Ainsi, une inauguration officielle a eu lieu en présence des différents organismes administrateurs, sous forme de marches familiales jumelées à des fêtes populaires locales. Dix circuits répartis sur tout le territoire avaient alors participé à cette Journée Nationale des Voies vertes. Les villages avaient participé en organisant diverses activités connexes, comme un marché artisanal, un petit train régional et des promenades en mongolfières.

L’événement a été largement diffusé grâce aux médias : journaux, chaînes de télévision et stations de radio, tant au niveau national que local, et même une chaîne d’informations internationale (Euronews). Des affiches et quelques 4000 fanions commémoratifs, des tee-shirts, des brochures, des casquettes, ont été distribués aux participants.

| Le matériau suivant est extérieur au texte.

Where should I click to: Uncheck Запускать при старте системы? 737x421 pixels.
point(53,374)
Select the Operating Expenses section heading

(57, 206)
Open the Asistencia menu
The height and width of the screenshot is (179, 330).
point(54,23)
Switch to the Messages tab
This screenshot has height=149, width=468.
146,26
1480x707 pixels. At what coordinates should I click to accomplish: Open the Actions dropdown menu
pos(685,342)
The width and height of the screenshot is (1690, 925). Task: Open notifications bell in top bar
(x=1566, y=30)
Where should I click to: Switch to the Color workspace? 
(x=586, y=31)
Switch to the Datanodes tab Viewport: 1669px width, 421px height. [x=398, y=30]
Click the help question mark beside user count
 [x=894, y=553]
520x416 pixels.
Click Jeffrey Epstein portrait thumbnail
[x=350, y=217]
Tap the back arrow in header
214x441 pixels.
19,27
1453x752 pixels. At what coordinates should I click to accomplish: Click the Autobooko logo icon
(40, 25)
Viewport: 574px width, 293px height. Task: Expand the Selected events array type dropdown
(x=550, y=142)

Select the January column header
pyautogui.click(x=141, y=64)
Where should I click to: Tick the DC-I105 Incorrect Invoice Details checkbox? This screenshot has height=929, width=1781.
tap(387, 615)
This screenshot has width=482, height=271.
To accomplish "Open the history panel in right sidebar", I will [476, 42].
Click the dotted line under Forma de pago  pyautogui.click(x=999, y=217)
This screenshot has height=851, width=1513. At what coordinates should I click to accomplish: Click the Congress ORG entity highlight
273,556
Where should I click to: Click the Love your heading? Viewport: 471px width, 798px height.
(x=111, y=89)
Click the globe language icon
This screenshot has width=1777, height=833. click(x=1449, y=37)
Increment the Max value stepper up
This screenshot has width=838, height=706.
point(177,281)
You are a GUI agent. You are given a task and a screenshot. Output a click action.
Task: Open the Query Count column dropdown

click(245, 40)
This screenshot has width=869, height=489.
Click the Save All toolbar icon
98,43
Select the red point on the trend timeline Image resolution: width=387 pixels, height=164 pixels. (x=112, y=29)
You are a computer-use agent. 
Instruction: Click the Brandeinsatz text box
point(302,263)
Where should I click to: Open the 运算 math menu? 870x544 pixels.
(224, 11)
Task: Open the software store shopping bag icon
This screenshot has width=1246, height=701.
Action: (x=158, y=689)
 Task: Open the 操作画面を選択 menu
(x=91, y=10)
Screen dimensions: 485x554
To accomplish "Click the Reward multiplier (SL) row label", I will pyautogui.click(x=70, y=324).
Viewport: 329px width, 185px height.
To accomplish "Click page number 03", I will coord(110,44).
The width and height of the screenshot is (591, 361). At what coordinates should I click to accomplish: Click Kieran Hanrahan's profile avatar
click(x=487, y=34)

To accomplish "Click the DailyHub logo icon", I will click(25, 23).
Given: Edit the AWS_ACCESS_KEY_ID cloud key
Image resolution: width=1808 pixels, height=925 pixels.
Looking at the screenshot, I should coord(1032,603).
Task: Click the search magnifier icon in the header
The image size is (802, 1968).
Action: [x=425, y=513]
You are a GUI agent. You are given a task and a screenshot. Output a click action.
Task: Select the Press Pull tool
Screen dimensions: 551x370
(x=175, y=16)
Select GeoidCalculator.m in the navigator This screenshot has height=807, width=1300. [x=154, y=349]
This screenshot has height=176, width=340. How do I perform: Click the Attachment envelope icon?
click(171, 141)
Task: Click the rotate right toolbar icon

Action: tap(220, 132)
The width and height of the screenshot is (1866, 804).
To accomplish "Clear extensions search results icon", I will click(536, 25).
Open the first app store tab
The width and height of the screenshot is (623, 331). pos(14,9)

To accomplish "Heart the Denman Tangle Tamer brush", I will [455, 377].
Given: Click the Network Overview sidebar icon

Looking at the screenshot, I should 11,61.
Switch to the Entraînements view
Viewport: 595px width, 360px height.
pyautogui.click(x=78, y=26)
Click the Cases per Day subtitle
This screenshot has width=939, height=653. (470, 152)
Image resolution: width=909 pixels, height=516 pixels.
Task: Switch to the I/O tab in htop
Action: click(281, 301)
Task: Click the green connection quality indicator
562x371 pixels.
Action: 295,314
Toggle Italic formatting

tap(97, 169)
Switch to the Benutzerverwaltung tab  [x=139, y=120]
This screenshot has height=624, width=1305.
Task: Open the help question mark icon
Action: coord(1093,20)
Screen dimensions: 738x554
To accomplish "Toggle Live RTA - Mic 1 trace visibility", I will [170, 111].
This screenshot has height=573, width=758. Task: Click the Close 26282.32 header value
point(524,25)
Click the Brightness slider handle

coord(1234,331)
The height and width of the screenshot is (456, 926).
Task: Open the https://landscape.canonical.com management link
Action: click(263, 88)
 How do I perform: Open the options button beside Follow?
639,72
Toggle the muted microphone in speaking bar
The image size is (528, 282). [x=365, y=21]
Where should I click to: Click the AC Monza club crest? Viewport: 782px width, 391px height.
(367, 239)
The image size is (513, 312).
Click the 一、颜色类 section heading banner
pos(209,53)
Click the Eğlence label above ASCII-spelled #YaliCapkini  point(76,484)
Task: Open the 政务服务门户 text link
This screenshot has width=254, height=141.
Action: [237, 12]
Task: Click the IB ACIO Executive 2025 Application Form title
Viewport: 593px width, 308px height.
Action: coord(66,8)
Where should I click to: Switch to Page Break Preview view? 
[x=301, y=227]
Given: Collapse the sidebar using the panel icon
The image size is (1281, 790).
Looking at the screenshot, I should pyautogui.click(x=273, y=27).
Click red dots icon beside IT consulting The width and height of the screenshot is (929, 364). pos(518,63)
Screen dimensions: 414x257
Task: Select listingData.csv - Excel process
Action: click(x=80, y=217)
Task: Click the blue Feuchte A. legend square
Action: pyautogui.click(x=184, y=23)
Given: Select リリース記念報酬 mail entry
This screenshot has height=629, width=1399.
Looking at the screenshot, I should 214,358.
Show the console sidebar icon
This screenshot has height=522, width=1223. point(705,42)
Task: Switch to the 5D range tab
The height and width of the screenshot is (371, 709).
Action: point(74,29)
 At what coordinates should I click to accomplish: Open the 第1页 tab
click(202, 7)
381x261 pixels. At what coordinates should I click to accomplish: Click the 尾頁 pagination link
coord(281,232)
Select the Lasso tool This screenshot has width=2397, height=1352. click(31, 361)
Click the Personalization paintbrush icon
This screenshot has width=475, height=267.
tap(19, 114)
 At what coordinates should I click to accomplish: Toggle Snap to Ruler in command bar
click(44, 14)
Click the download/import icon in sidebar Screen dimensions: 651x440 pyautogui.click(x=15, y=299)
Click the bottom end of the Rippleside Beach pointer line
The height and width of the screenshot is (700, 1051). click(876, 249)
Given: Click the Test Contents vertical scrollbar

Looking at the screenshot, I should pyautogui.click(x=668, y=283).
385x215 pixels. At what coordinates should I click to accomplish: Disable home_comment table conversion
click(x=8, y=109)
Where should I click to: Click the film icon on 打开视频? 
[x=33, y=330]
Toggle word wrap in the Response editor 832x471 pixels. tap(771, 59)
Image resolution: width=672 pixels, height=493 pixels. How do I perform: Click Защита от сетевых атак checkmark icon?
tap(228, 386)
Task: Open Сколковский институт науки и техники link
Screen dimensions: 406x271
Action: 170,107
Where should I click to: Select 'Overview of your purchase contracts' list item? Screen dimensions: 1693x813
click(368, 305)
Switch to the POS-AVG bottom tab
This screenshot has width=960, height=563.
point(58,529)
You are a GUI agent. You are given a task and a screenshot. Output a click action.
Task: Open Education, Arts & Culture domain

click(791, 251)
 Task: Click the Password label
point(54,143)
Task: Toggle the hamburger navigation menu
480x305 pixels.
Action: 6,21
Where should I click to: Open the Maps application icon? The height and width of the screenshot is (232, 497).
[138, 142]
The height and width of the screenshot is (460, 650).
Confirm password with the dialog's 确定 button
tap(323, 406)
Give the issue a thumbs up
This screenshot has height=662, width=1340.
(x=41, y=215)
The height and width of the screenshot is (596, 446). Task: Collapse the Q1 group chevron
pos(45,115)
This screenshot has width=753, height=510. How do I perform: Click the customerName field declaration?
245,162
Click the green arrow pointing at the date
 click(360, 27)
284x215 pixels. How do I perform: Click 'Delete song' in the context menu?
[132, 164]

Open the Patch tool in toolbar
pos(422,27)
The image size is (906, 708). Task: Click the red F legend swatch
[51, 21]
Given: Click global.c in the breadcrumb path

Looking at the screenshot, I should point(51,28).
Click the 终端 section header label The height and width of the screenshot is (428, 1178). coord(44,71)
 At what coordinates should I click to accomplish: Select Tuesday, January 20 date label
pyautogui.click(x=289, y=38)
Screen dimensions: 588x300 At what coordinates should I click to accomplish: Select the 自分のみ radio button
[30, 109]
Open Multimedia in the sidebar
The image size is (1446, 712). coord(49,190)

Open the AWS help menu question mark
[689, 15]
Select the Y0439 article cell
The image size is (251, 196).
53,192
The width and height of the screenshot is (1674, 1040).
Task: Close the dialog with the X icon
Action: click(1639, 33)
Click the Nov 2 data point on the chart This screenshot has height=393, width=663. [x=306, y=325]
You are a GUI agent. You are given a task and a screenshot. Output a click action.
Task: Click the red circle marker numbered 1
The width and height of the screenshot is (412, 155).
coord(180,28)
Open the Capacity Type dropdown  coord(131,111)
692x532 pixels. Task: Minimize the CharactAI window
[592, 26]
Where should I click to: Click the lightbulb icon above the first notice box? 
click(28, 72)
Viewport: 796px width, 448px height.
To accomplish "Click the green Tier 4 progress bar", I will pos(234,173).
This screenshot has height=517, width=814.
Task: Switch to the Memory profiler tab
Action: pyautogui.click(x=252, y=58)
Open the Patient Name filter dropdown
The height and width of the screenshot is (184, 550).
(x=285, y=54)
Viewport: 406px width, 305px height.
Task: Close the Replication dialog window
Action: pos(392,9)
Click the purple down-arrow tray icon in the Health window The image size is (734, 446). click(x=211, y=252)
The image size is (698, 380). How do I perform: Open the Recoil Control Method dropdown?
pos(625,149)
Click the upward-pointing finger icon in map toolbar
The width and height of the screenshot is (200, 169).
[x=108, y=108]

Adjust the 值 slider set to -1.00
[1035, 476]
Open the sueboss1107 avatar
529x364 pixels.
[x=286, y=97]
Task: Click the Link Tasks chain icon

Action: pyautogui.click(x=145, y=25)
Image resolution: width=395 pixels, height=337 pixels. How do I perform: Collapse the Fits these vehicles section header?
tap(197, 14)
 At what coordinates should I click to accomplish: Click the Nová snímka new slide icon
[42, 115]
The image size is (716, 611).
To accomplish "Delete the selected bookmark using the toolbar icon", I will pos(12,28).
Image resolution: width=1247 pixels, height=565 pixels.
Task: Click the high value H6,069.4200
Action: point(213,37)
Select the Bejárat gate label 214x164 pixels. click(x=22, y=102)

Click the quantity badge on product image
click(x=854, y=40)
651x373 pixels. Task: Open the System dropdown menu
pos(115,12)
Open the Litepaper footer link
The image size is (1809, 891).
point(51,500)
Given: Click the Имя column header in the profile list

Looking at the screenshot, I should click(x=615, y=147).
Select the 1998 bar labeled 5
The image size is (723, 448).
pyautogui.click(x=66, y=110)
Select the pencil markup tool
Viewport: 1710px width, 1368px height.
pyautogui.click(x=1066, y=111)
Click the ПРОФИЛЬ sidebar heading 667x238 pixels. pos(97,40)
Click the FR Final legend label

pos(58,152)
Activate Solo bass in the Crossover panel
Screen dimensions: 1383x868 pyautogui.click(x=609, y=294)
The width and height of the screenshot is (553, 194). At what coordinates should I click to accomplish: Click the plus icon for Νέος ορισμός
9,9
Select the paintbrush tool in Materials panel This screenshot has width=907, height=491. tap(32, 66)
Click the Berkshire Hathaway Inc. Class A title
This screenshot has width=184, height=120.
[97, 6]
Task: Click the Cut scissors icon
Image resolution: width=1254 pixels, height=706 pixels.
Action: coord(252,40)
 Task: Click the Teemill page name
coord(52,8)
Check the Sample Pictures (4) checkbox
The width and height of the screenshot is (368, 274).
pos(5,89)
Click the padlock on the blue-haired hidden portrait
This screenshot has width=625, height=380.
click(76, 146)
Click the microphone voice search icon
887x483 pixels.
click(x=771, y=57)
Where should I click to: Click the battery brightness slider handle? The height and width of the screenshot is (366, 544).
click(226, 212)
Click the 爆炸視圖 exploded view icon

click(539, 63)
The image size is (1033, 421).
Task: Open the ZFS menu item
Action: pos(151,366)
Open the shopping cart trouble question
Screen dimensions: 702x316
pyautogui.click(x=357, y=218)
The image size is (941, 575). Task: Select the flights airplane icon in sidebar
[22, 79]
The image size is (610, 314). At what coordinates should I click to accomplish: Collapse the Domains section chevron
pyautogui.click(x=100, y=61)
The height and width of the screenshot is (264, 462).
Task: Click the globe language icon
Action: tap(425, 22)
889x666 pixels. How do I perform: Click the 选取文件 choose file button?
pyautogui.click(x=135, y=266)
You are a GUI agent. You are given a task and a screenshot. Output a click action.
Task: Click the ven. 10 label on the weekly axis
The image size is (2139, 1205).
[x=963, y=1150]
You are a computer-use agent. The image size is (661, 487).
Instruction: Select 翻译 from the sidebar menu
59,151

Le bilan de cette journée nationale du cyclotourisme s’est avéré très positif. Quelques politiciens amateurs de vélo et des groupes de cyclistes professionnels ont alors manifesté le souhait de collaborer à tous types d’initiatives correspondantes. Et depuis lors, cette manifestation a lieu chaque année à même époque, soit le 2ième dimanche de mai. 

Voir aussi

La Route verte du Québec
Vias verdes

Sources :
– Commission Européenne. « Guide de bonnes pratiques des voies vertes en Europe : Exemples de réalisations urbaines et périurbaines », DG Environnement.
– Lemieux, Julie. « Une route à finir », Le Soleil, 4 août 2003, p. A15.
– Chaire de Tourisme de l’UQAM. « Les retombées économiques de la Route verte », [www.routeverte.com/fr/projet/RetEconRV2003.pdf], mars 2003.
– Lefebvre, Sylvain et Maryse Trudeau. « La Route verte, un circuit touristique ? », Téoros, vol. 22, no 2, été 2003.